At current stage, you can unbatch the graph and do max readout on each of them manually.


#10

I have just started to contact the graph convolutional neural network and i am a little confused about how to use BatchedDGLGraph. So I want to know is there any demo codes for classify tasks with batched samples and BatchedDGLGraph. Thanks in advance.


#11

Probably we should provide a model example for graph classification?


#12

Thanks for your reply and the demo will do help.


#13

It’s better to demo the usage with a toy example or application. Any suggestions?


#14

I can try to give a toy example where we perform a binary classification between cycle_graph and star_graph for example.


#15

Hi AlvinLXS, below you can find a toy demo I wrote:

"""This is a demo for graph classification with dgl where we have a
synthetic dataset consisting of cycle_graphs and star_graphs and
we want to perform a binary classification."""
import dgl
import dgl.function as fn
import networkx as nx
import random
import torch as th
import torch.nn as nn
import torch.nn.functional as F
import torch.optim as optim

# Generate a synthetic dataset
ds = []
for i in range(5):
    num_nodes = 5
    cycle = dgl.DGLGraph(nx.cycle_graph(num_nodes))
    cycle.ndata['h'] = th.ones(num_nodes, 1)
    ds.append((cycle, 0))

    star = dgl.DGLGraph(nx.star_graph(num_nodes - 1))
    star.ndata['h'] = th.ones(num_nodes, 1)
    ds.append((star, 1))

random.shuffle(ds)
g_list = [data[0] for data in ds]
labels = th.tensor([data[1] for data in ds]).float().view(-1, 1)

# Model and optimizer
weight1 = th.randn((1, 16), requires_grad=True)
weight2 = th.randn((16, 1), requires_grad=True)
optimizer = optim.Adam([weight1, weight2], lr=0.01)
loss_func = nn.BCELoss()

# Configure message passing.

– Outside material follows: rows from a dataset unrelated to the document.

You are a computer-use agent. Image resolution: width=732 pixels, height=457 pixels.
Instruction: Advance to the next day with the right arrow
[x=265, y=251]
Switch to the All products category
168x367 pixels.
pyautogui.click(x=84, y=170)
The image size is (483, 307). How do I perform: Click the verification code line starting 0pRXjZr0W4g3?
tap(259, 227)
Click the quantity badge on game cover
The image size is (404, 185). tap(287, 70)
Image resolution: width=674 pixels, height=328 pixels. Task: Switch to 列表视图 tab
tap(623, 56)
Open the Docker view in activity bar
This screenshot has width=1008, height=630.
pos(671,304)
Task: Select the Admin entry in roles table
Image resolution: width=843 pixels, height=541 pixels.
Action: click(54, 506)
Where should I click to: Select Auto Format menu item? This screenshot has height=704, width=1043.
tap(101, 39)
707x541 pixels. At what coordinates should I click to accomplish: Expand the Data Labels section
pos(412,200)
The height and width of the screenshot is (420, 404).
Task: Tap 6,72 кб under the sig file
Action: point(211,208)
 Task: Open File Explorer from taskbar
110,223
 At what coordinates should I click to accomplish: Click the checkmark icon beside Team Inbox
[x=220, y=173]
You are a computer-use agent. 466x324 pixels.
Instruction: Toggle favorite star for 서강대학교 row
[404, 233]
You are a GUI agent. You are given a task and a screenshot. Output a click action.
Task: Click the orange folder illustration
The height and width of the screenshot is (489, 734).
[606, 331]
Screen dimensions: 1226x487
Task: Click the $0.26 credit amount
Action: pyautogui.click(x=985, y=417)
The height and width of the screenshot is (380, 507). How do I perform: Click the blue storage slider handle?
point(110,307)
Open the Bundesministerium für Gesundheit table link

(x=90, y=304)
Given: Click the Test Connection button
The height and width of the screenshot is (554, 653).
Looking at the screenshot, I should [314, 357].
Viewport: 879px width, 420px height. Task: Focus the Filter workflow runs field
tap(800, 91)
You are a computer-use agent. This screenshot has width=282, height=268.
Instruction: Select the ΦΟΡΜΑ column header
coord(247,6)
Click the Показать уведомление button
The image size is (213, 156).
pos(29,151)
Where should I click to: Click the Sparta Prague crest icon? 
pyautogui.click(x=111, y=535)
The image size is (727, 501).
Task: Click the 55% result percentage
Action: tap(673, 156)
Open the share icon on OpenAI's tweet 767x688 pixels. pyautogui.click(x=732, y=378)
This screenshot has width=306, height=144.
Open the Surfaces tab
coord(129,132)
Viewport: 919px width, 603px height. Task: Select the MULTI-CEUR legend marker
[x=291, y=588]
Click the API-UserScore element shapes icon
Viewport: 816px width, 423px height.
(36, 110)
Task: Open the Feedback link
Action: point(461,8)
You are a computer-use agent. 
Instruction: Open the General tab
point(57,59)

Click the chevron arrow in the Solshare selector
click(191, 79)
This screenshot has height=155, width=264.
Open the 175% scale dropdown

With the message func and reduce func defined
# below, the updated node feature will simply be node degree.
msg_func = fn.copy_src(src='h', out='m')
reduce_func = fn.sum(msg='m', out='h')

# Training
for i in range(100):
    bg = dgl.batch(g_list)
    # Perform message passing
    bg.update_all(msg_func, reduce_func)
    # Readout and get graph features for the 10 graphs.
    bg_h = dgl.mean_nodes(bg, 'h')
    logits = F.relu(th.mm(bg_h, weight1))
    logits = th.mm(logits, weight2)
    prediction = th.sigmoid(logits)

    optimizer.zero_grad()
    loss = loss_func(prediction, labels)
    print('The prediction loss is {}'.format(loss))
    loss.backward()
    optimizer.step()

This demo is simply for demonstrating how to batch a list of graphs, how to perform message passing directly over a batch of graphs and how to perform readout and get graph features for the batch. In fact you will realize that in this toy example our classifier fails to perform a good classification in the end due to a bad feature design. Hopefully this give you a skeleton and high level idea for implementing the graph classification models you like. If you realize there is some particularly interesting model for graph classification, please let us know and we may provide an example code for that model. You are also very welcome to contribute your model code.


#16

Thanks for your demo, i will learn how to use it as soon as possible. Thanks again.